(Stored data)

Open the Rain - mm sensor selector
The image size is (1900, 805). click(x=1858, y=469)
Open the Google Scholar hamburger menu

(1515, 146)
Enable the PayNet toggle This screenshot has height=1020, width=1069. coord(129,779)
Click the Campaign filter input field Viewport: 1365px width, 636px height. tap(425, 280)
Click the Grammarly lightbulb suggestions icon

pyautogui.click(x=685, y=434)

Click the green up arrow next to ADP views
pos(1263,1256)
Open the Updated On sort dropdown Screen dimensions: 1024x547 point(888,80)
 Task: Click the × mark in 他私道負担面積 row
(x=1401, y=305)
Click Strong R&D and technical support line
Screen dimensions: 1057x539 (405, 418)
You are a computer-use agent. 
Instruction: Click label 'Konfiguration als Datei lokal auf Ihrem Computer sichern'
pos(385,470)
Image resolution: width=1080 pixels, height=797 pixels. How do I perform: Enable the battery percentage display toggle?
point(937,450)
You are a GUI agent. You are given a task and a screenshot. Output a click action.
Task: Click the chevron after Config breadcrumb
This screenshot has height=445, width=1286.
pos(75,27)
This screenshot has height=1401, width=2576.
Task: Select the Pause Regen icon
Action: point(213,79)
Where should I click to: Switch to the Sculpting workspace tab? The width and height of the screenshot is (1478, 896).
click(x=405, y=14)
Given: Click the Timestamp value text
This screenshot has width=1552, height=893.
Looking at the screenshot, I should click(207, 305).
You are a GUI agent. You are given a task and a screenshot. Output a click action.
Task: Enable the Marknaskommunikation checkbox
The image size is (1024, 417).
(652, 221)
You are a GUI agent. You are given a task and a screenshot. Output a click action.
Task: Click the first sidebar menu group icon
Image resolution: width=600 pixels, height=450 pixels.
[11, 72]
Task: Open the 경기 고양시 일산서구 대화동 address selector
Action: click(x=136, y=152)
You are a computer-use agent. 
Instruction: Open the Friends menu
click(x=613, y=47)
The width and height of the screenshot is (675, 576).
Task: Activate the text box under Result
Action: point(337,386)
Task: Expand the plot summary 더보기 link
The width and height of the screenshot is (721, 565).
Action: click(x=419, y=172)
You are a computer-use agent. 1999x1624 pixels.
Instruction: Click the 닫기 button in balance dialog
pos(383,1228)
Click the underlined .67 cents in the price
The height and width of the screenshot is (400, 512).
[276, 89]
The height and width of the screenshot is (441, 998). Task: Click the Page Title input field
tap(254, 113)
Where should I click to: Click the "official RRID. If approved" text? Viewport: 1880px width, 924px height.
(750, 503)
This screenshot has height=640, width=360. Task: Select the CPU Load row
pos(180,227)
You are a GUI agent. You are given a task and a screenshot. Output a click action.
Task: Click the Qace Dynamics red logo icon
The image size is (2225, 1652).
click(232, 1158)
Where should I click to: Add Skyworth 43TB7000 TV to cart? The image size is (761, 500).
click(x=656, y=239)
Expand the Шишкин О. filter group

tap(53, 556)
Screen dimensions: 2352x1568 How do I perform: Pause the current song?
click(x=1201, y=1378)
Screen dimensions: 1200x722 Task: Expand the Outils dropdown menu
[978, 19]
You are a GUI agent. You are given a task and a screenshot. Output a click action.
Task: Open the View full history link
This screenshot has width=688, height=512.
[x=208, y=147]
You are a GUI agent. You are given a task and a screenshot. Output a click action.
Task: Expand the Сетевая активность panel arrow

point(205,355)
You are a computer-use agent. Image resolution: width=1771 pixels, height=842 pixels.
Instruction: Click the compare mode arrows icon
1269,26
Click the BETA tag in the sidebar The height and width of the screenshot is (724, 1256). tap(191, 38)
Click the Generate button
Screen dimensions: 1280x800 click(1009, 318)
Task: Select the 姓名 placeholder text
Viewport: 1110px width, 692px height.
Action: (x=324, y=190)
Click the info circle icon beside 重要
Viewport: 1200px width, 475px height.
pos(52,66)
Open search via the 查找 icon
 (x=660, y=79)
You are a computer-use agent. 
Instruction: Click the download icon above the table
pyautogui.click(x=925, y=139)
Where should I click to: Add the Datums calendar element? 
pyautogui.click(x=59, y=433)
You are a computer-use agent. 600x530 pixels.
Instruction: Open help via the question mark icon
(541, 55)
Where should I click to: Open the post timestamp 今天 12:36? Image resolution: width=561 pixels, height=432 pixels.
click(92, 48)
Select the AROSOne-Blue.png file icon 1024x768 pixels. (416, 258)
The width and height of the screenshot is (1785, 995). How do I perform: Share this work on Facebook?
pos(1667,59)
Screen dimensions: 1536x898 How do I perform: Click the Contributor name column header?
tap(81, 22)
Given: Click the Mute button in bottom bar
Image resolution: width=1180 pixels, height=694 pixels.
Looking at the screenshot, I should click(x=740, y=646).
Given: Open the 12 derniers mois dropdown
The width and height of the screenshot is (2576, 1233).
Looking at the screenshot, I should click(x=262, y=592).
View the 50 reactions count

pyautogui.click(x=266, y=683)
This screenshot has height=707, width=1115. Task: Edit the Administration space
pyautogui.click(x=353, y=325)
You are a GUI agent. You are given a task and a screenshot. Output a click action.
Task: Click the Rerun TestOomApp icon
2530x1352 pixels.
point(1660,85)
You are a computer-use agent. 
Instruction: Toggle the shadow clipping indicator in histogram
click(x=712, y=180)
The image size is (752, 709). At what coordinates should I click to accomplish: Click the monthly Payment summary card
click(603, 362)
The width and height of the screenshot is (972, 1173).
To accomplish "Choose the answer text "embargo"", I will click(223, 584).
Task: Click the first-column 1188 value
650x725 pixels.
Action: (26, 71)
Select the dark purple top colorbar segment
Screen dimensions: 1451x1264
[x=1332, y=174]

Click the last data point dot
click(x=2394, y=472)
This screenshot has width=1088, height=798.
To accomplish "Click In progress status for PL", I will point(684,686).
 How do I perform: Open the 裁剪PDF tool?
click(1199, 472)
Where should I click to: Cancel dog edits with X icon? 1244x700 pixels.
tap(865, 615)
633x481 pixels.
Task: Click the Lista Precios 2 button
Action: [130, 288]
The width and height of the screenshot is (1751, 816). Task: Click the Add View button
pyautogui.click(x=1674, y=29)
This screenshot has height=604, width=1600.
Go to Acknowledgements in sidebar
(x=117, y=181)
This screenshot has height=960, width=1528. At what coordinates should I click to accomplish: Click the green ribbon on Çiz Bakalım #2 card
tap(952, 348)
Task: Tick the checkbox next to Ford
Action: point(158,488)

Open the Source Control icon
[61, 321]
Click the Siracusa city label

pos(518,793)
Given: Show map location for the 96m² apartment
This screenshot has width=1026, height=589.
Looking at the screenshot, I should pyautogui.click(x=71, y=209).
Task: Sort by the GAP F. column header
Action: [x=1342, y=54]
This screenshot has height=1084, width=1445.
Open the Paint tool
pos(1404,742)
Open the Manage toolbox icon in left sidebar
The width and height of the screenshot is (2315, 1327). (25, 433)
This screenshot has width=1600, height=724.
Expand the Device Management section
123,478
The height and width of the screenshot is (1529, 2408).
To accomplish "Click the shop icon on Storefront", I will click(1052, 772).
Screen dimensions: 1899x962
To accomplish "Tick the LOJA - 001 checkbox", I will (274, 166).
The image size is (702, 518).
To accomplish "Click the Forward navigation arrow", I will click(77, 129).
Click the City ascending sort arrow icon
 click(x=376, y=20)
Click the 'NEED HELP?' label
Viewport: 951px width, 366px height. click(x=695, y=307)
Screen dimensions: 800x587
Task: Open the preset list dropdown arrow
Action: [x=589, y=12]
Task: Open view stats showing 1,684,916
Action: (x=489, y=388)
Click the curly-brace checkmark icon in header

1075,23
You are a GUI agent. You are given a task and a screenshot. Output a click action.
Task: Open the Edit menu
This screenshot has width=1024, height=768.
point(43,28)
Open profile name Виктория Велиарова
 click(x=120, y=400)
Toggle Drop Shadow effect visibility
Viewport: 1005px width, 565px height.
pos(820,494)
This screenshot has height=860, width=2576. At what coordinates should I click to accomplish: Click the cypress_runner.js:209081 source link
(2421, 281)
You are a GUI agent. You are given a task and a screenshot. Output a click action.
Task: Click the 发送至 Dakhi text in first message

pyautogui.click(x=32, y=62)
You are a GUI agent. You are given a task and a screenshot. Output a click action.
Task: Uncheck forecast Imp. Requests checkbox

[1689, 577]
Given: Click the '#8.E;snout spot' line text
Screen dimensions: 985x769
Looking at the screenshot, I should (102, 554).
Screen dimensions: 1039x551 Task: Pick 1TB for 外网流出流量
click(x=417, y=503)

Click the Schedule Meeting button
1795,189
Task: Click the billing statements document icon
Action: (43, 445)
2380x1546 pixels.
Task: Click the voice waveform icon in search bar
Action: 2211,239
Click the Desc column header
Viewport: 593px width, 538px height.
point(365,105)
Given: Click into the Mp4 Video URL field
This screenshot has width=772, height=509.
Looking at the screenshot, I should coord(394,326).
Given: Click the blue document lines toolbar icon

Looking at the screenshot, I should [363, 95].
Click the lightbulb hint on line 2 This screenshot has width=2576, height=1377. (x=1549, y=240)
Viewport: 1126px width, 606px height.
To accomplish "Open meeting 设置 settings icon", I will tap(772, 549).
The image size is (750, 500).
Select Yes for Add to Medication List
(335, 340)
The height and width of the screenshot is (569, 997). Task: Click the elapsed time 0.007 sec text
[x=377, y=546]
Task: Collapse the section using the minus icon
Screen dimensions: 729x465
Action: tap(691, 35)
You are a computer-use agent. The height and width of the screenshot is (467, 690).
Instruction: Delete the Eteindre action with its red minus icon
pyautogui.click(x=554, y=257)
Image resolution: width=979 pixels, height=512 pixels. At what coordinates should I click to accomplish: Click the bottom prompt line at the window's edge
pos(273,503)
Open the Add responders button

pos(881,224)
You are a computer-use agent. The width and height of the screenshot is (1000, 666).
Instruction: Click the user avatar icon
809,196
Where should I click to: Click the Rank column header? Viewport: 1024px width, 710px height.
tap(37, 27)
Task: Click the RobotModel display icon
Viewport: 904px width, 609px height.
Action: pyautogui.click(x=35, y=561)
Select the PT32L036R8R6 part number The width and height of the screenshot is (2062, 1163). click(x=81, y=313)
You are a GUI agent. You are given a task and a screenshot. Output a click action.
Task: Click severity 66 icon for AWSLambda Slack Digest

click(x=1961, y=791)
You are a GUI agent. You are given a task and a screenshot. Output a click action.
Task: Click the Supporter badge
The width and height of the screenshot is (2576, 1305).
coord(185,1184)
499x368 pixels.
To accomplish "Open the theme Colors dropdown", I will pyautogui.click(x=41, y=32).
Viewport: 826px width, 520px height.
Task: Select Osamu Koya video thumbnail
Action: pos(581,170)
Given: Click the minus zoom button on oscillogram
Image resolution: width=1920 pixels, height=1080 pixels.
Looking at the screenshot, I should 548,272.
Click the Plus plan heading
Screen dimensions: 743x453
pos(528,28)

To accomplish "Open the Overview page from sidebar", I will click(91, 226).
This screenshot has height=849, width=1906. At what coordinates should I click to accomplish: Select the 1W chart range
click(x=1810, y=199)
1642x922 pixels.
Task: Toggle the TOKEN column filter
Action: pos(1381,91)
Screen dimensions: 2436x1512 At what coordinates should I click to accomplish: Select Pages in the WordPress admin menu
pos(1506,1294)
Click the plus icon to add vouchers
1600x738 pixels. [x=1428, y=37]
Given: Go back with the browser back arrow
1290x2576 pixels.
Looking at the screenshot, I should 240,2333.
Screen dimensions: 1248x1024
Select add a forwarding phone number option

*PROBLEM DESCRIPTION*
Copy out the items word for word, starting at the line that contains "Click the green up arrow next to ADP views" and ending at the line that contains "pos(385,470)", with both of those lines included.

*RESULT FOR THIS EXERCISE*
Click the green up arrow next to ADP views
pos(1263,1256)
Open the Updated On sort dropdown Screen dimensions: 1024x547 point(888,80)
 Task: Click the × mark in 他私道負担面積 row
(x=1401, y=305)
Click Strong R&D and technical support line
Screen dimensions: 1057x539 (405, 418)
You are a computer-use agent. 
Instruction: Click label 'Konfiguration als Datei lokal auf Ihrem Computer sichern'
pos(385,470)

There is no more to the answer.